Hi Rock,

Sure.

I'm attaching the pictures with the rules and logs.

I've tested with the rule above IA permitting all the traffic and it works fine. However if I add the role object - it stops working.

Not sure in that case, may need more testing, maybe contact TAC and see if they can do remote session. Personally, I would just make sure user is included in right access role group and maybe do tcpdump and/or fw monitor as well to test traffic.

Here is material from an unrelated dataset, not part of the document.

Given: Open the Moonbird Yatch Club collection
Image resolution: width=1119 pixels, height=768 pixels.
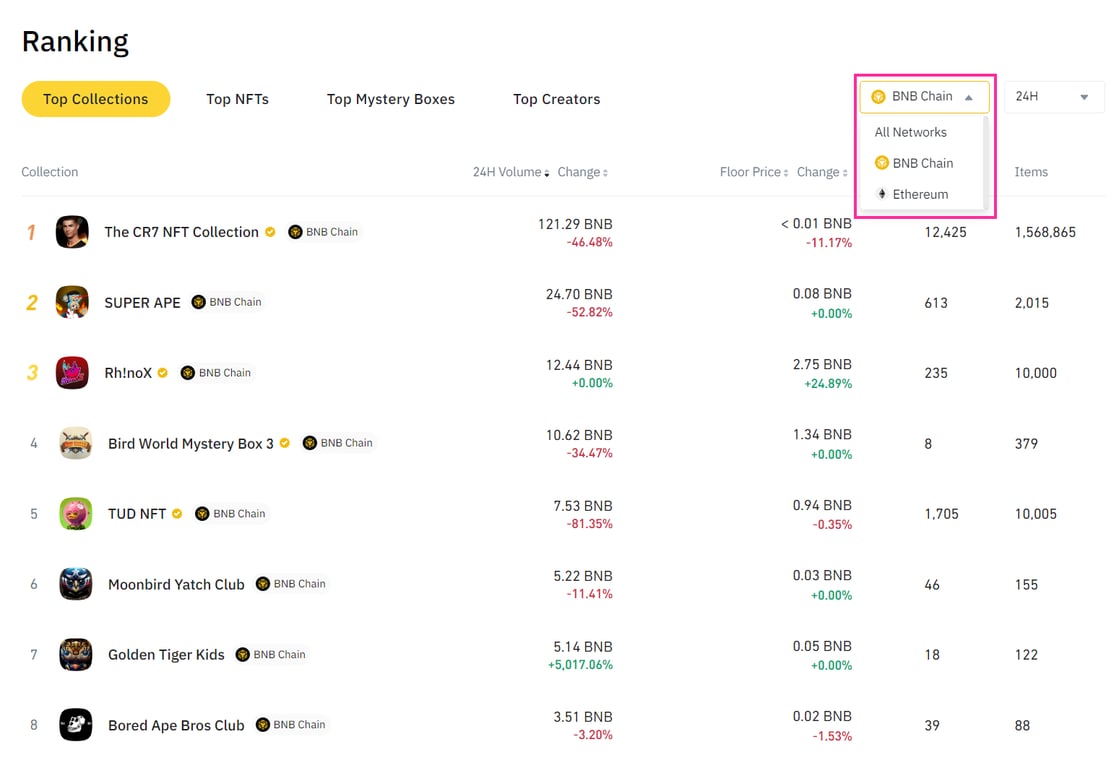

Also, maybe run some pdp commands to see the state:

adlog a dc

pdp monitor ip x.x.x.x

pdp monitor user xxxxx

Hope that helps.

Thank you for sharing useful commands.

AD queries are working fine.

I've raised a TAC.

Hopefully support can fix it.

It doesn't look like your user has assumed the defined role. You can check from logs by running filter

blade:"Identity Awareness" AND action:"Log In" AND src:x.x.x.x

change x.x.x.x to users IP of course

then you should see what roles are associated with this IP:

Thats actually an EXCELLENT point! I totally forgot about it, but I agree that if thats wrong, the rule would not work.

Thank you for the advice.

That's interesting!

I've found the logs with failed login and error:

"Failed to get users groups for the domain.
Verify that this domain name is configured in your LDAP Account Unit."

Looks like I've chosen the wrong domain.

I'll check the settings an let you know.

Please let us know if you can correct that, I am 99% sure that is the issue. Big thanks to @Kaspars_Zibarts for pointing that out!!

Hello,

Have you solve this issue, we have the same issue